Sim, sim. Eu acho que o que o pessoal do museu acertou em cheio foi fazer uma exposição que, na verdade, é uma inclusão no acervo completo do museu. Por exemplo, estava tendo uma exposição sobre Libertadores, na qual você chega no museu e tem uma sala que diz “Copa Libertadores”, e tem um monte de coisa sobre a Libertadores. Não foi isso que eles fizeram pro futebol feminino, você não entra e tem um “canto” só das meninas. Eles incluíram no percurso inteiro, desde a primeira sala, o acervo feminino. Acho que isso é uma representação muito clara de o que o futebol feminino precisa: ser entendido como parte da história, e não como um anexo que quem quiser vê, e quem não quiser simplesmente passa reto. Faz parte da história e, se você for estudar a história, o futebol feminino está no meio.
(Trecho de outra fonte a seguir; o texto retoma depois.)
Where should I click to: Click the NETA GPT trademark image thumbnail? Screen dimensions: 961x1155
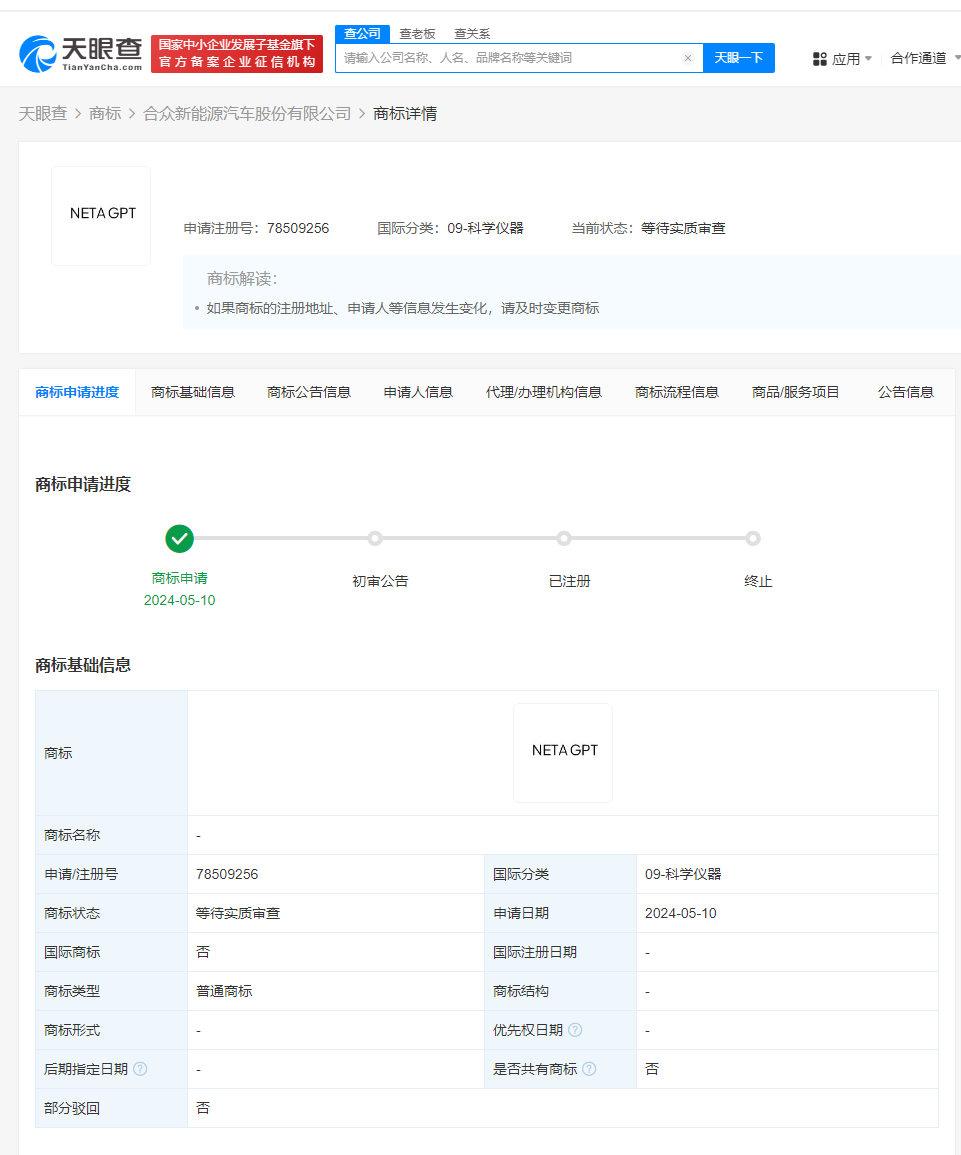(x=100, y=215)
Estou doida pra ir ao museu. E, pra finalizar, é ano de Copa do Mundo e já começamos bem, mas o que podemos esperar das meninas e o que podemos tirar dessa experiência?
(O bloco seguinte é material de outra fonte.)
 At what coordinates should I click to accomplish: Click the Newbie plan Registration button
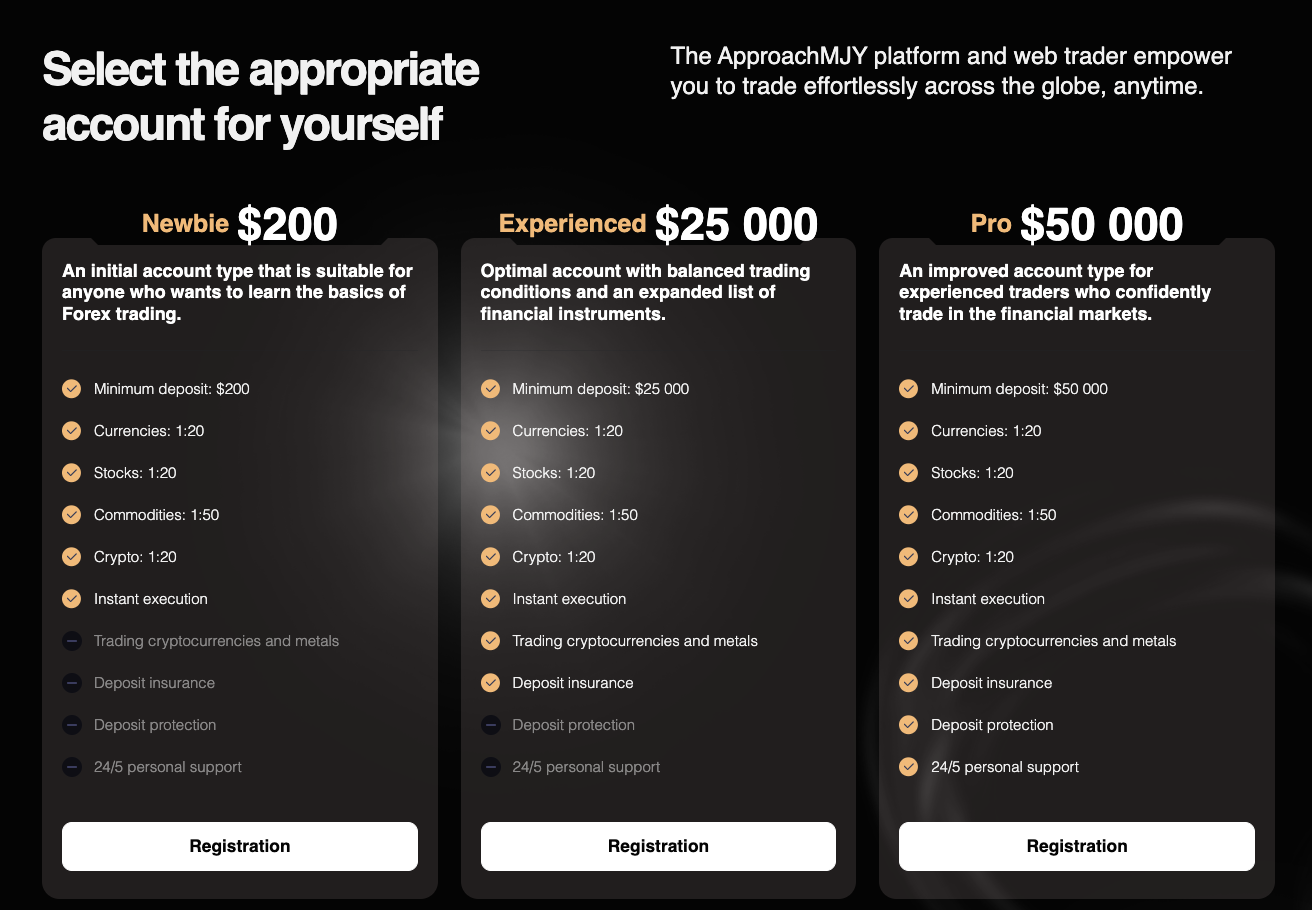240,846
Bom, falando especificamente de Copa, a Seleção Brasileira está indo superbem, foi a única equipe que em dois jogos se classificou pras oitavas com o primeiro lugar garantido. Tem um pouco de não ter caído num grupo superdifícil, mas, ao mesmo tempo, ao olhar pra falta de estrutura e incentivo que elas têm aqui no Brasil, foi uma grande conquista. A expectativa é que isso continue, porque, apesar de todos os problemas que a gente tem aqui, elas tiveram uma preparação razoavelmente boa no começo deste ano, que foi a criação da seleção permanente, que também é polêmica mas que, pensando em termos de conquista de um Mundial, foi muito necessária para manter as meninas aqui, pra garantir entrosamento entre elas, pra elas ganharem estrutura física pra bater de frente com as grandes seleções... tudo isso parece estar fazendo a diferença. O que preocupa é o discurso de sempre das mídias tradicionais, de ficar questionando se esse possível título no Mundial seria o passo que falta pro futebol feminino decolar no Brasil. A gente sabe que não, porque o Brasil já ganhou muita coisa. No Mundial e nas Olimpíadas a gente nunca conquistou o ouro, mas já ganhou prata duas vezes, já ganhou o Pan diversas vezes, fomos seis vezes campeãs do Sul-Americano, então, na verdade, não é uma questão de falta de títulos. A Marta é cinco vezes melhor do mundo, a Formiga, também, com vários recordes, então, é uma preocupação ficar pensando que o título seria a grande solução pra isso, porque aí todos os esforços ficam focados só em conseguir fazer com que uma seleção, uma equipe específica, ganhe o título. Isso é uma visão de curtíssimo prazo, porque aí, se não levar o título, “ferrou”, e não vai ter nenhuma base pra renovar a seleção e tentar ganhar um título daqui a quatro anos, porque ninguém está pensando no longo prazo.
Você tem mais algum comentário, alguma coisa que gostaria de falar sobre a questão da visibilidade do futebol feminino?
Eu acho que um ponto que sempre se discute muito, e foi até bom que você não perguntou, porque é algo que sempre perguntam e eu insisto que não é a questão, é o lado do machismo e o quanto as pessoas não gostam de futebol feminino, porque a nossa sociedade é muito machista. Eu concordo que o machismo é impactante, que é um “dificultômetro”, mas não é o culpado principal, e as pessoas precisam começar a olhar para o futebol feminino de forma apartada da questão do machismo e do sexismo. Por mais que elas tenham uma correlação, se pensarmos em soluções para a sociedade deixar de ser machista para podermos gostar de futebol feminino nunca vamos chegar a uma solução, pois não é o futebol feminino que vai resolver esse problema, e nem tem que ser. Ter mais mulheres jogando bola faz, sim, com que mude a percepção dos homens e de mulheres em relação a isso, e de alguma forma diminui o machismo, mas não é só isso. As pessoas precisam entender que o futebol feminino é um esporte e precisa ganhar visibilidade por si só, por ser um esporte interessante, e o foco tem que estar nisso. Acho que é uma discussão válida mas que, às vezes, toma uma proporção maior do que deveria.